Firstly, because we wanted to make the show as much like the original Stan Lee-Jack Kirby version of the comic book as we could.
Secondly, because we wanted to show that even though we were making what was “only” a Saturday morning cartoon show we could use the TV animation medium to go even further in the direction of philosophy and self-realization than the comics ever did.
I have a fairly extensive background (“fairly extensive?” what does that mean?) in philosophy, and an obsession with existentialism, and for many years one of my hobbies was theology. I’m pretty sure that I have every book on the history (and therefore the meaning) of Christianity written between the mid-1950s and the year 2000. And, to top it all off, it was mythology – Greek, Roman, Hindu, you-name-it – that first fired up my imagination and made me want to be a writer back when I was still in elementary school. (We called it grammar school then; I’m that fucking old.)
When the Silver Surfer first got his own comic book back in 1968 he was as Christlike as a comic book character can get. Nonviolent. Questioning the inhumanity of human beings, that kind of thing. The Fox Family executive in charge of bringing our show to the screen, Sidney Iwanter, wanted to emphasize that, which is why he came to me. I hadn’t done much animation previously but my “live-action” shows all had a fundamental concern for ethics and ambiguities, and I’d been a Marvel Maniac since Fantastic Four #1, so I was a good fit.
Sitting down with Stan Lee and Avi Arad, who were both executive producing, we worked out a format in which the Surfer was a modern Odysseus with the personality of an alien Jesus, trying to find his lost home world and his great love, Shalla Bal. The idea was to be as humanistic as possible even though it meant stretching all previous superhero cartoon boundaries.
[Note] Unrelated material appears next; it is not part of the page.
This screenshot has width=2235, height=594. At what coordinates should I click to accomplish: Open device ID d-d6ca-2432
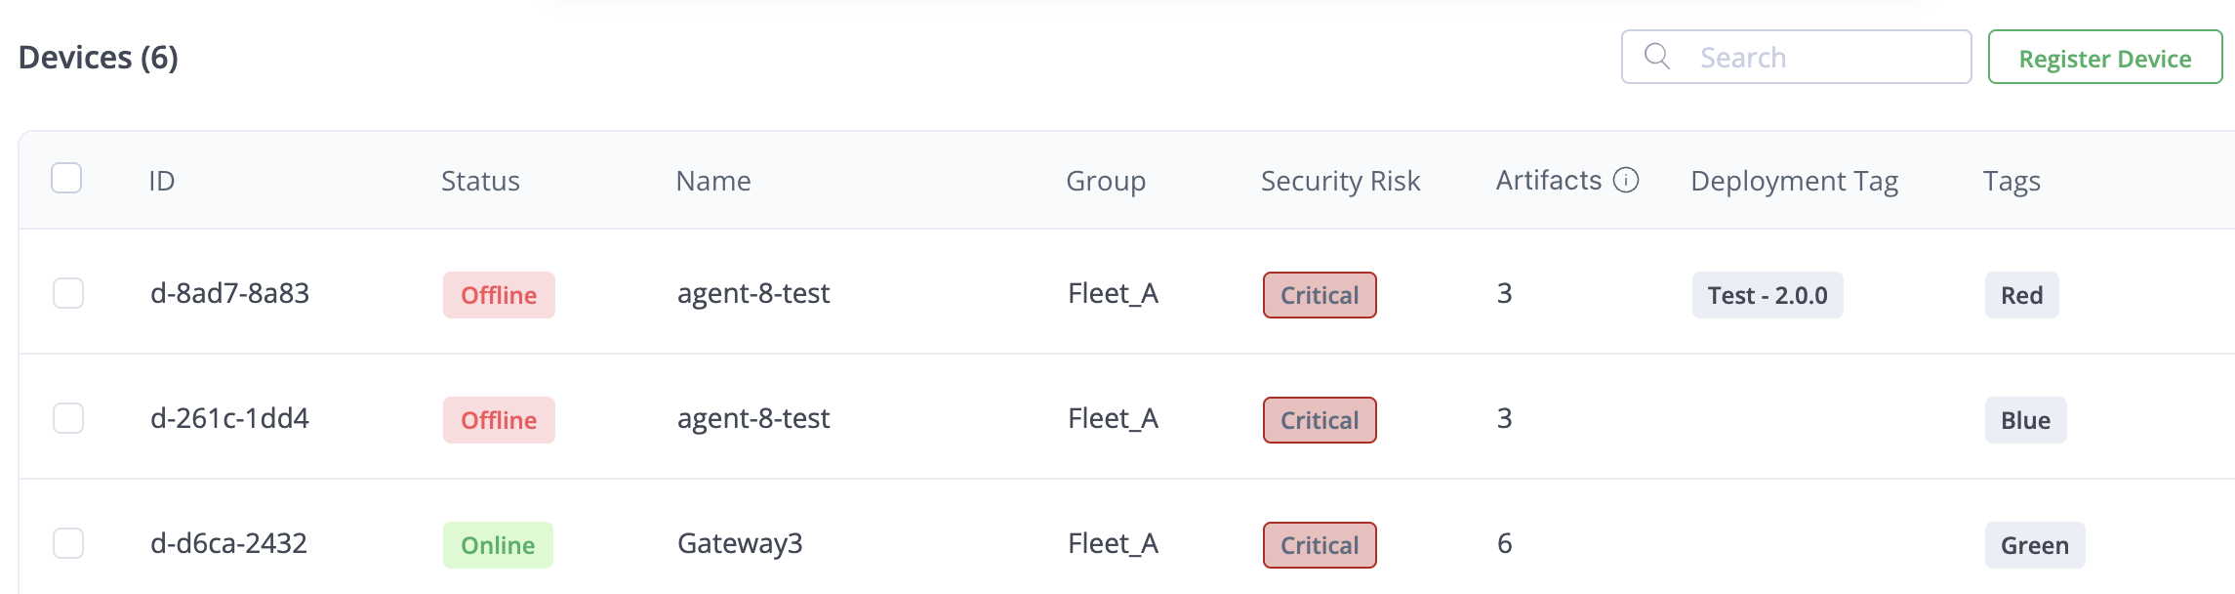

Sidney and I were absolutely trying to create a new paradigm, one in which characters thought about their actions and worried about the consequences, and in which they actually had conversations. Up to that time, the standard scene in Saturday morning animation consisted of three one-sentence bits of dialog and then a fight. The Silver Surfer, however, does a lot of talking, mostly to himself in the form of musing about the state of the universe and how intellectual and emotional strengths and weaknesses and implacable forces of nature affect the viability of his hopes and dreams.
Because those were pretty much the concerns that influenced every moment of my life, and Sidney’s too. I know that what I just wrote sounds esoteric, but it was designed to make the show more relate-able than any other comic book-based property had ever been.
Our main difficulty was keeping things visual. We solved the problem by letting the Surfer yak to himself (in his patented archaic speech pattern) in voiceover over shots of impending danger, using this technique to generate suspense. We would build these scenes so that the musing and the danger would come together in explosive action that combined both CGI and hand-drawn animation, satisfying – we hoped – viewers of all ages.
Creatively, I think we succeeded pretty well. Common wisdom, however, says that the show was a failure with audiences. The truth is that its ratings were more than good enough to earn renewal, but Marvel was going through a corporate meltdown that resulted in it being unable to continue meeting its financial requirements, per the Fox Family-Marvel deal on the show. In fact, Marvel filed for bankruptcy during that time.
So, sadly, that was the end. I’d outlined the entire second season and written 1/3 of the scripts when cancellation became official. I’d still like to do the second season for the world to see, but the state of the universe and human intellectual and emotional strengths and weaknesses long ago successfully combined to destroy the viability of that hope and dream.
Bottom line: I’m really glad you’ve been enjoying the show because I sure as hell enjoyed making it.